Item-finding records:
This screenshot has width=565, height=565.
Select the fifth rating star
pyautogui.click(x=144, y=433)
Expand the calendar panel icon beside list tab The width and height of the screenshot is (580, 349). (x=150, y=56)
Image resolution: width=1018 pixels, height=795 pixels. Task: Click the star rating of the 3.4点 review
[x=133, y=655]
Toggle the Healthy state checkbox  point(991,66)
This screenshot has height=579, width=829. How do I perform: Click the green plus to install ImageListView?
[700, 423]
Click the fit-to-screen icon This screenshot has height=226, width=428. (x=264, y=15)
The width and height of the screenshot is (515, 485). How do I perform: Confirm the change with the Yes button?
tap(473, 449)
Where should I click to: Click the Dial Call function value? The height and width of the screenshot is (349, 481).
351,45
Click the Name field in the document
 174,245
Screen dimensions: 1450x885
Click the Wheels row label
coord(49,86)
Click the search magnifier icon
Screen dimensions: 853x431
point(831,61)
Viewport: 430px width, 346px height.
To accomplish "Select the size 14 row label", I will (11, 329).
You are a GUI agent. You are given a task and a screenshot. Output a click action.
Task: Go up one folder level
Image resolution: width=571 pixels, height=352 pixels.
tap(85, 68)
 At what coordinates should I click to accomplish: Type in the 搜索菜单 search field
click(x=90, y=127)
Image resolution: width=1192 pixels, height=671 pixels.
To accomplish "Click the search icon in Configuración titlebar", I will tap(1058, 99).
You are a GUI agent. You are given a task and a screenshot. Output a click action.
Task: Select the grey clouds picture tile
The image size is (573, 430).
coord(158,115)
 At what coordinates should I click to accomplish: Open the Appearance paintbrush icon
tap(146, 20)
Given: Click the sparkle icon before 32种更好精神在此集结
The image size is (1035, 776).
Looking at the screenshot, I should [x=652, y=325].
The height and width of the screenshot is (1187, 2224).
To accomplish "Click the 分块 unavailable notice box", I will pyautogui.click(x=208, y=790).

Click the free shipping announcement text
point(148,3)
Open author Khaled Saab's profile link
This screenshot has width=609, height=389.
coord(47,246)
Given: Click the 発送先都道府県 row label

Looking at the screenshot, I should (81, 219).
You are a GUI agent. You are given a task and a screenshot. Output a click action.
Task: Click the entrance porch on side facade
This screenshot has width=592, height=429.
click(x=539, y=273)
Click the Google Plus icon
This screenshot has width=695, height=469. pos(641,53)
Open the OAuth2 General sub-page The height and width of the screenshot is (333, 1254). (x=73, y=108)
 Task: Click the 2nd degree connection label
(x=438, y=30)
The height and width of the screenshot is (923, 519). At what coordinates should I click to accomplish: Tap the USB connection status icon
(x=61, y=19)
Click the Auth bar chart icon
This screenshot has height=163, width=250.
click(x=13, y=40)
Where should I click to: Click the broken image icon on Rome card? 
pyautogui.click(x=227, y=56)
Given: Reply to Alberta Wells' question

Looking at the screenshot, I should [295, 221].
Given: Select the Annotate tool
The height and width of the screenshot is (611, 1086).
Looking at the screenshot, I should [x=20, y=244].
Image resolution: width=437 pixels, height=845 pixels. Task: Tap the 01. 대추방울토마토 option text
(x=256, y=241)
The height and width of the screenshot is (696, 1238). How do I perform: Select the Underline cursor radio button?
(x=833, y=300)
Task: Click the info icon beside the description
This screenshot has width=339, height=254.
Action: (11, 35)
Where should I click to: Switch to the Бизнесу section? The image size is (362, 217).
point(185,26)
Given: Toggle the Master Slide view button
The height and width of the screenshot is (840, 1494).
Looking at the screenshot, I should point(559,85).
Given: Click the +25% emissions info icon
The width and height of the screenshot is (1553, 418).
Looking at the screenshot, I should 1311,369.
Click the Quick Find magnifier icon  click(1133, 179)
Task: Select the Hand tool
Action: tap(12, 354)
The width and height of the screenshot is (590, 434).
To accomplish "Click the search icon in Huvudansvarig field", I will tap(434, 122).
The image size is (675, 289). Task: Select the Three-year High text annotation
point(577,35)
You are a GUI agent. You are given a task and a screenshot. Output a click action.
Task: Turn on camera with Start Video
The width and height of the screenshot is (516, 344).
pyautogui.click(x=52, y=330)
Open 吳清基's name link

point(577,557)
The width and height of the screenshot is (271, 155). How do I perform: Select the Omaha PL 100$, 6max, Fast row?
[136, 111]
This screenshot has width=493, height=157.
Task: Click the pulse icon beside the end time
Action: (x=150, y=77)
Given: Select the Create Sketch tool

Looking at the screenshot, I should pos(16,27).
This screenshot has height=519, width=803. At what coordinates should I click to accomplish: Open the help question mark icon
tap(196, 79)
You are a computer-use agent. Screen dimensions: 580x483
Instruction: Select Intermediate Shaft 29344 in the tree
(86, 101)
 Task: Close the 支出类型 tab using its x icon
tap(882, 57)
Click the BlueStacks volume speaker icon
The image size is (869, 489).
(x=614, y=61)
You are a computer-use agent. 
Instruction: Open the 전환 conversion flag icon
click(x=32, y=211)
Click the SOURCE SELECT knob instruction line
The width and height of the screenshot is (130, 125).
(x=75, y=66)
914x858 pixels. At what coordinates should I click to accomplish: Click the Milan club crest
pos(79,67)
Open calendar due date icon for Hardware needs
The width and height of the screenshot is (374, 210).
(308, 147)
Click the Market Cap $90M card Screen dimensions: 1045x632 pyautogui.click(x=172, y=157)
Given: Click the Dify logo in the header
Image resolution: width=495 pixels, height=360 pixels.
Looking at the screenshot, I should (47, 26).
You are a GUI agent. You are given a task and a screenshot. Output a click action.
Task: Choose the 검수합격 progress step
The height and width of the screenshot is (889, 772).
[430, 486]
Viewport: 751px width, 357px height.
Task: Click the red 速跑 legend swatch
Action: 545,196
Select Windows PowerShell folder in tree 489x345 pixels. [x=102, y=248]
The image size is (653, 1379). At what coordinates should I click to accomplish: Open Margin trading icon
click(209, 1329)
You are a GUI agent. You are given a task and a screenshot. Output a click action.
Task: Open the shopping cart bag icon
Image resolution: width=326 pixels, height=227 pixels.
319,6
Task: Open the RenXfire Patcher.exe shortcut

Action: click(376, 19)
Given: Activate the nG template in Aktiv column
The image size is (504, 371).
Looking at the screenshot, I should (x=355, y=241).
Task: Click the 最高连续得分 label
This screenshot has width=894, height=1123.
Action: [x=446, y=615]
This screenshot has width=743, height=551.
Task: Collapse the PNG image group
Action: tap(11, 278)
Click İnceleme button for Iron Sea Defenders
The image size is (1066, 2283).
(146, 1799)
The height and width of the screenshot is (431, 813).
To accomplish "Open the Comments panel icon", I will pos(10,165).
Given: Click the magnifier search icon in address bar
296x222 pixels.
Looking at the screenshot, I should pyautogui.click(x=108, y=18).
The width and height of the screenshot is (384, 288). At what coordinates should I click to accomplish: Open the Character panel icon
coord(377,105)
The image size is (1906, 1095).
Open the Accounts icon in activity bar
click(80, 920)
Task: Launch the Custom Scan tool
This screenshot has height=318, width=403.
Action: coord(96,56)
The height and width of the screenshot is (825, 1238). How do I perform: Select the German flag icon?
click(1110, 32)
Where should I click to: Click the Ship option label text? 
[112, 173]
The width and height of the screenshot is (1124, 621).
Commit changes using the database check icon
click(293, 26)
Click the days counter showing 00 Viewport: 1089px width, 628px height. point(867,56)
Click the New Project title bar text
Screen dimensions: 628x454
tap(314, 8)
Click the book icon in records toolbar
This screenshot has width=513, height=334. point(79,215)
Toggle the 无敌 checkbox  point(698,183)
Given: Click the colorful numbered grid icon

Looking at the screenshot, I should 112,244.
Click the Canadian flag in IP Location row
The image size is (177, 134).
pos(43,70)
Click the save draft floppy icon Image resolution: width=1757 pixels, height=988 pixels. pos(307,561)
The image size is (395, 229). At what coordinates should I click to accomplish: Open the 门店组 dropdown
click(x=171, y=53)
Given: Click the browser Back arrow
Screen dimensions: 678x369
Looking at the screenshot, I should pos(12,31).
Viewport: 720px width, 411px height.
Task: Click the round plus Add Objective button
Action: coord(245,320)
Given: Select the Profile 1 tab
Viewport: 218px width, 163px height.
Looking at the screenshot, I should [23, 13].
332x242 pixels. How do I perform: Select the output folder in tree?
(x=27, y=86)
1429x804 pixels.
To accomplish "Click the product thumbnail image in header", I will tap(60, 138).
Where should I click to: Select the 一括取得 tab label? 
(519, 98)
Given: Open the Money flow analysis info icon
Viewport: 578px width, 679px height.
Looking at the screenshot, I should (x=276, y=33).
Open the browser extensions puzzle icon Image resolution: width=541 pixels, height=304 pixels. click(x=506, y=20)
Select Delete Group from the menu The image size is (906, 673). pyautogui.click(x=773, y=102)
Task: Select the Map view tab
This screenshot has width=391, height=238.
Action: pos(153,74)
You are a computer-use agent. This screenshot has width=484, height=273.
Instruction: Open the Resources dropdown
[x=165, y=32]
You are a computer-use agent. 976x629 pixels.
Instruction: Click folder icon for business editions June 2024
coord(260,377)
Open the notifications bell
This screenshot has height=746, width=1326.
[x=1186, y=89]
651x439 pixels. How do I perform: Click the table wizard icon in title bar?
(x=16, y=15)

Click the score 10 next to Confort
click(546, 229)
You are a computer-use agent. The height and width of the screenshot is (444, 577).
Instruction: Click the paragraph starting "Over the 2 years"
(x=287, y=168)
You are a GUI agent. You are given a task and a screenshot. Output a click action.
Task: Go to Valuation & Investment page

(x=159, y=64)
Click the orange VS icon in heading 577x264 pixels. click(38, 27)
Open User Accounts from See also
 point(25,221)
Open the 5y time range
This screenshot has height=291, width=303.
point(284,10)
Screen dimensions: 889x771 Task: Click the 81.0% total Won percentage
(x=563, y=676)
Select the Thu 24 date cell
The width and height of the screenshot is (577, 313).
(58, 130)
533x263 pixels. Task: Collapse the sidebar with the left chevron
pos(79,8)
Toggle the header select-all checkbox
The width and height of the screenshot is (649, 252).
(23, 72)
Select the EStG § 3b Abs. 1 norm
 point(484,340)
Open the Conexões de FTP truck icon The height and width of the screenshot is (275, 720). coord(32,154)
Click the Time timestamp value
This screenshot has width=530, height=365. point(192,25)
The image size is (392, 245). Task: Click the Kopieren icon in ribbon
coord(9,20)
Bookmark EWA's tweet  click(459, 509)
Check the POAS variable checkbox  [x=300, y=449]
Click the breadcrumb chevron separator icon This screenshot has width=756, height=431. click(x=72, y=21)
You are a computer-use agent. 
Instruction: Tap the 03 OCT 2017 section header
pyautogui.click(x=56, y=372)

TASK OBJECTIVE: Please copy out, word for word, the lines of the records above, starting at the line that contains "Given: Click the Dify logo in the header" and ending at the line that contains "Looking at the screenshot, I should (47, 26).", with both of those lines included.

WRITTEN REPLY:
Given: Click the Dify logo in the header
Image resolution: width=495 pixels, height=360 pixels.
Looking at the screenshot, I should (47, 26).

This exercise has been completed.